▶ [ESERCIZIO PROPOSTO A]
Trascrivi sotto forma di elenco numerato, senza le righe vuote, i record compresi tra la riga che contiene "About Us (245, 301)" e quella che contiene "tik-tok (385, 780)", entrambe incluse.

▶ [BRANO SCELTO]
Su invito di Nicola Dessy partecipa assieme a Riccardo Licata, Albino Lucatello, Saverio Rampin, Gastone Breddo, Bruna Gasparini e Gina Roma ad una mostra itinerante che durante il 1960 tocca i principali centri della Spagna e della Germania, riscuotendo notevole “successo presso la critica” che sottolinea, “specie nella recensione “Arriba” di Madrid, il contributo importante dato dagli otto pittori all’affermazione dell’astrattismo del quale rappresentano alcune delle più interessanti voci”.
Nello stesso anno, con la moglie Barbara (alla quale si era legato in matrimonio nel 1958) si trasferisce a Mestre, dove apre per un breve periodo un negozio di arredamento. Conosce Dino Gavina (che nel 1960 aveva fondato l’omonima azienda da lui amministrata ma presieduta simbolicamente da Carlo Scarpa), di cui diventa presto amico e che gli propone in esclusiva gli oggetti della sua produzione. Successivamente accetta l’offerta dell’industriale bolognese di trasferirsi a Milano per condurre insieme alla moglie il nuovo punto vendita “Gavina arredamenti”, aperto nel 1961 in via Cerva e allestito dai fratelli Castiglioni.

Nel catalogo della mostra Dino Gavina. Ultrarazionale Ultramobile, emerge il rapporto tra l'imprenditore e l’artista:
Oltre che amico, Gavina è anche un collezionista di Finzi di cui possiede opere a partire dalla fine degli anni ’50, periodo in cui si conobbero, lavorando insieme purtroppo in un momento di grande difficoltà e tensione per Gavina. A Milano e a Venezia frequentarono insieme diversi artisti e architetti, fra questi anche Pier Giacomo Castiglioni e il “paron”, Carlo Scarpa. Fu Ennio Finzi a organizzare la prima presentazione delle collezioni di lampade “Flos” e la mostra “Lamiere” di Lucio Fontana presso il negozio di Gavina, a Milano.
Claudio Cerritelli
Questo pittore autentico, un vero innovatore con un grande senso del colore, è una persona seria che “bada a lavorare”. Anch’egli un grande dimenticato dai “circuiti che contano”: con lui e Barbara, la sua amabile compagna, Gavina condivide una affettuosa amicizia.

▶ [RECORD RIPORTATI]
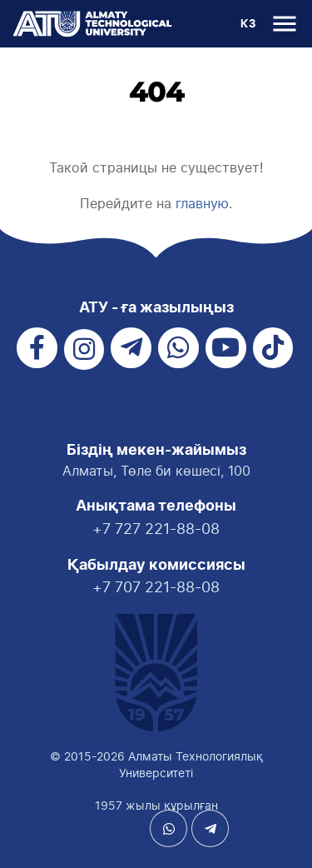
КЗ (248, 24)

==

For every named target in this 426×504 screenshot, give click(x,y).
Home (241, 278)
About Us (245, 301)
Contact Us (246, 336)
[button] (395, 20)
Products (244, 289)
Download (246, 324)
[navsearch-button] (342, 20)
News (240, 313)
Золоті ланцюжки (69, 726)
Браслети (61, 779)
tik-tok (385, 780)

▶ [ESERCIZIO PROPOSTO B]
Rispondi alle seguenti domande sul brano scelto.
(i) In quale anno la mostra itinerante tocca i principali centri della Spagna e della Germania?
(ii) In quale via di Milano viene aperto il punto vendita "Gavina arredamenti"?
(iii) Di quale artista è la mostra "Lamiere" organizzata presso il negozio di Gavina a Milano?

▶ [RISPOSTA A]
1. About Us (245, 301)
2. Contact Us (246, 336)
3. [button] (395, 20)
4. Products (244, 289)
5. Download (246, 324)
6. [navsearch-button] (342, 20)
7. News (240, 313)
8. Золоті ланцюжки (69, 726)
9. Браслети (61, 779)
10. tik-tok (385, 780)

▶ [RISPOSTA B]
(i) La mostra itinerante tocca quei centri nel 1960.
(ii) Il punto vendita viene aperto in via Cerva.
(iii) La mostra "Lamiere" è di Lucio Fontana.